針對SolarWinds供應鏈攻擊簡介

最近FireEye披露的UNC2452駭客組織入侵SolarWinds的供應鏈攻擊讓安全從業人員印象深刻。一是影響規模大，SolarWinds官方稱受影響的客戶數量可能有18000家。二是攻擊者留下的後門程式-SUNBURST，十分隱蔽和具有迷惑性，分析認為攻擊者對SolarWinds Orion產品理解程度很深。

有證據表明，早在2019年10月，UNC2452駭客組織就一直在研究透過新增空類來插入程式碼的能力。因此將惡意程式碼插入原始SolarWinds.Orion.Core.BusinessLayer.dll的時間可能很早，甚至可能是在軟體構建編譯之前。這就導致SolarWinds官方無意間對包含4000行惡意程式碼的DLL進行了數字簽名，這樣容易讓惡意程式碼提升許可權，並且很難被人發現。感染的Origin軟體第一個版本是2019.4.5200.9083，在此幾個月的時間內，使用者透過下載受到感染的產品版本被感染。目前原始dll檔案中沒有發現存在動態拓展、也不存在橫向移動等後滲透階段的相關能力支援。

Sunburst後門總體流程

總體流程圖：

Sunburst後門總體流程可以簡單地概括為以下幾個階段：

(1)SolarWinds.BusinessLayerHost.exe載入SolarWinds.Orion.Core.BusinessLayer.dll，並執行其中的惡意程式碼。

(2)程式碼透過9層環境檢查，來判斷當前環境上下文是否安全，是否應該繼續執行。

(3)如果檢查透過，嘗試使用DGA演算法生成的域名傳送DNS上線通知，並檢查DNS解析結果是否滿足自身執行要求。

(4)DNS上線通知成功，則會嘗試使用兩種User-Agent和3種代理模式，與C2伺服器建立起HTTP控制通道。

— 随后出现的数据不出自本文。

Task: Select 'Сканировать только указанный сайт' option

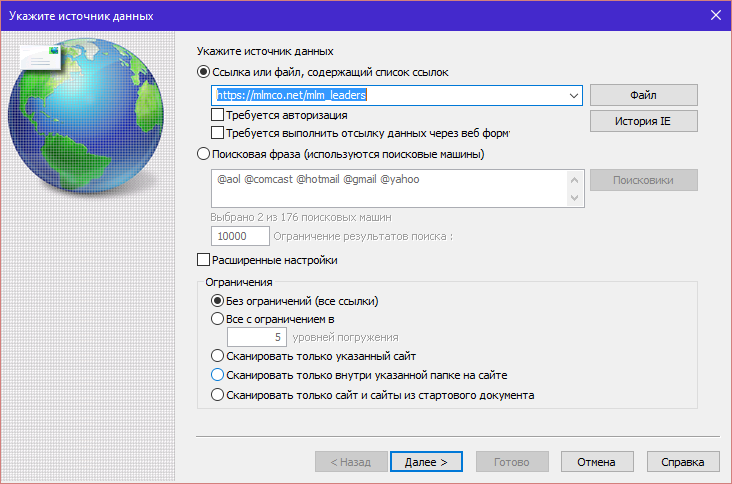Action: [218, 356]
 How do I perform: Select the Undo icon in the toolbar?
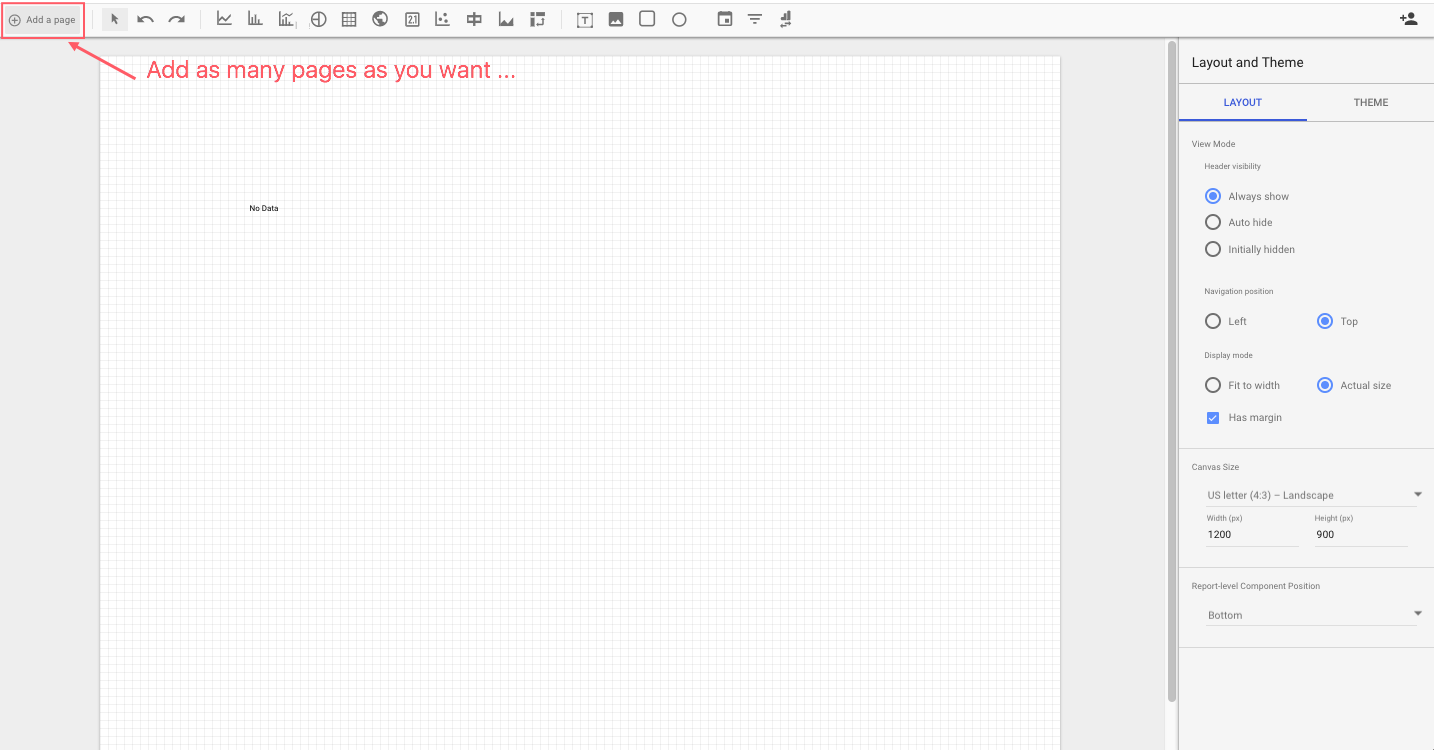point(145,18)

(5)SUNBURST後門本身能處理的控制指令並不多，攻擊者可以下載自定義的Payload，例如Cobalt Strike beacon，即TEARDROP進行進一步操作。

Sunburst後門的程式碼都在SolarWinds.Orion.Core.BusinessLayer.dll這個檔案中，這是個C#編寫的.NET assembly，可以直接反編譯檢視原始碼，分析其執行邏輯。主要涉及的三項技術為程式碼執行（Execution）、環境檢測（Discovery）和C2通訊（Command and Control）。

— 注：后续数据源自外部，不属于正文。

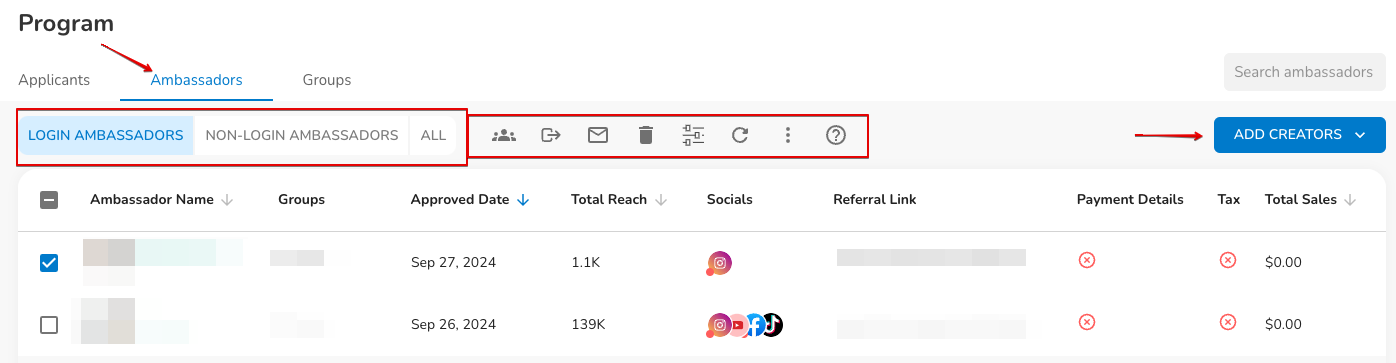Click the trash delete icon
Screen dimensions: 1396x363
click(646, 135)
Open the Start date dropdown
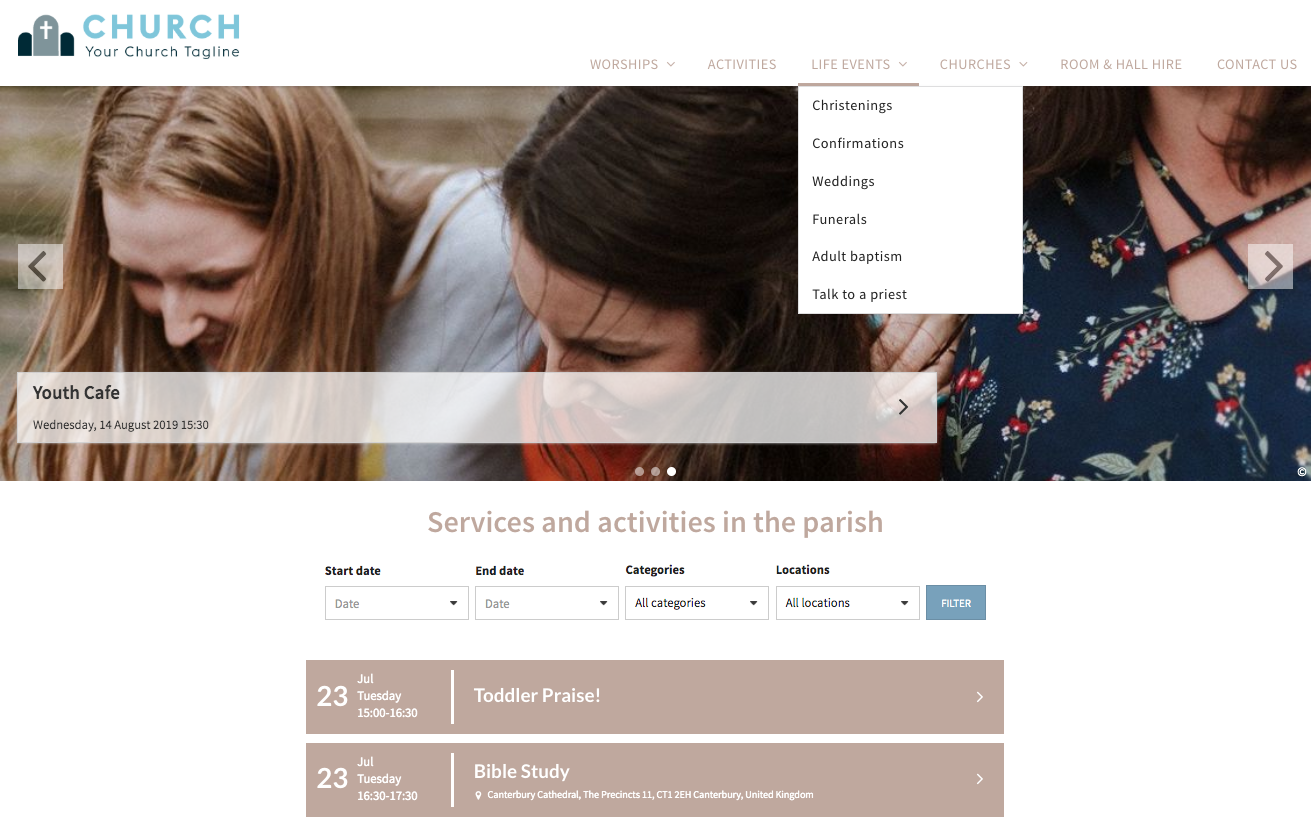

TTPs提取與分析1 程式碼執行/Execution

1.1 紅隊視角

無論是紅隊後滲透還是真實APT攻擊，第一步要在受害者的機器上執行起來控制程式（agent/implant/artifact）。Windows系統上的程式碼執行的方法有很多，也可以從多種角度進行分類和總結。這裡作者將之分為以下三類：

(1)BYOB: Bring Your Own Binary，就是把後門、工具、武器編譯成exe檔案，上傳到目標主機上並執行。這也是最直接的執行方式。缺點是需要不斷的編譯和上傳、要處理殺軟和EDR的靜態檢測等等。

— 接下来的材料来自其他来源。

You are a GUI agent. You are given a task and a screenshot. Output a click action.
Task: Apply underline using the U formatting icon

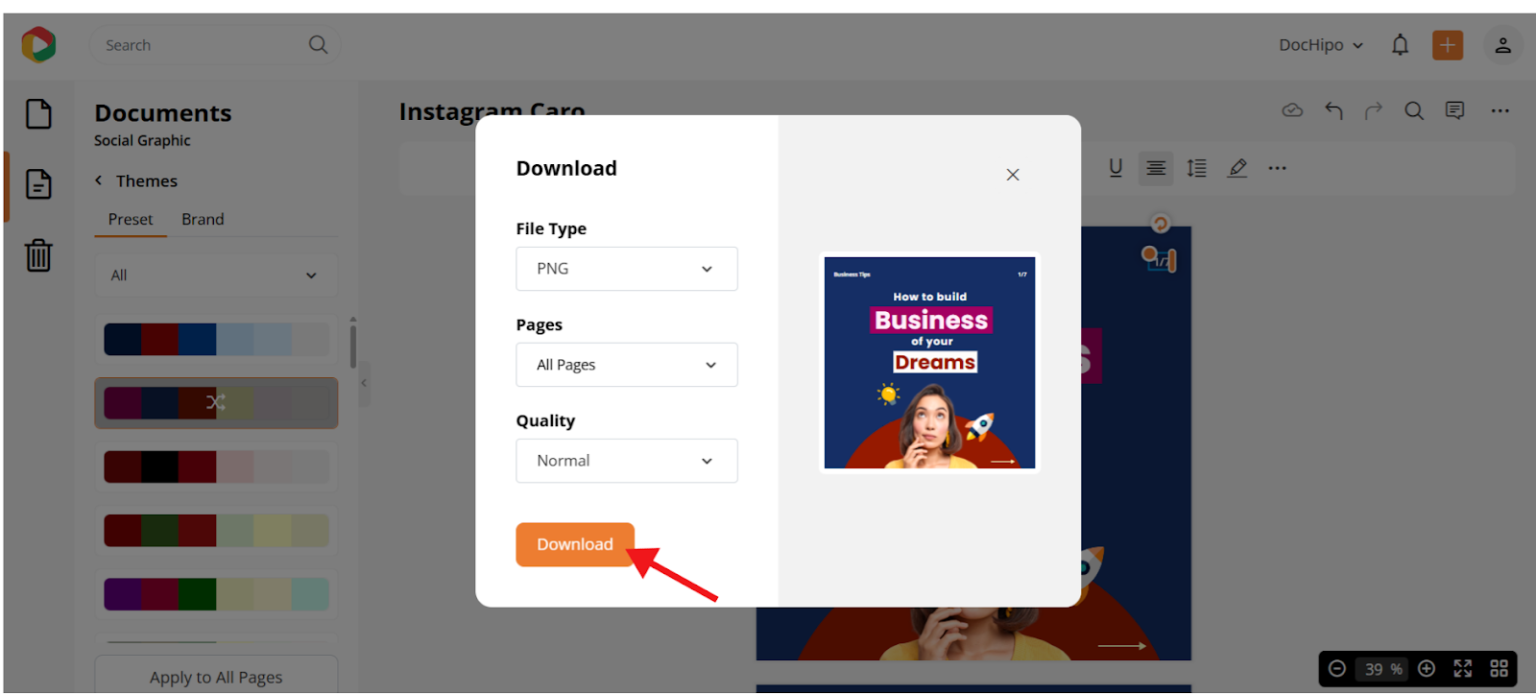1116,168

(2)LotL: Living off the Land，可以理解為就地取材，利用Windows系統和應用程式來載入執行惡意程式碼，典型的案例就是利用powershell的攻擊。這種方式利用白名單程式來載入，會有一定規避檢查的優點，但會產生明顯的父子程序關係和程序引數，容易被獵捕。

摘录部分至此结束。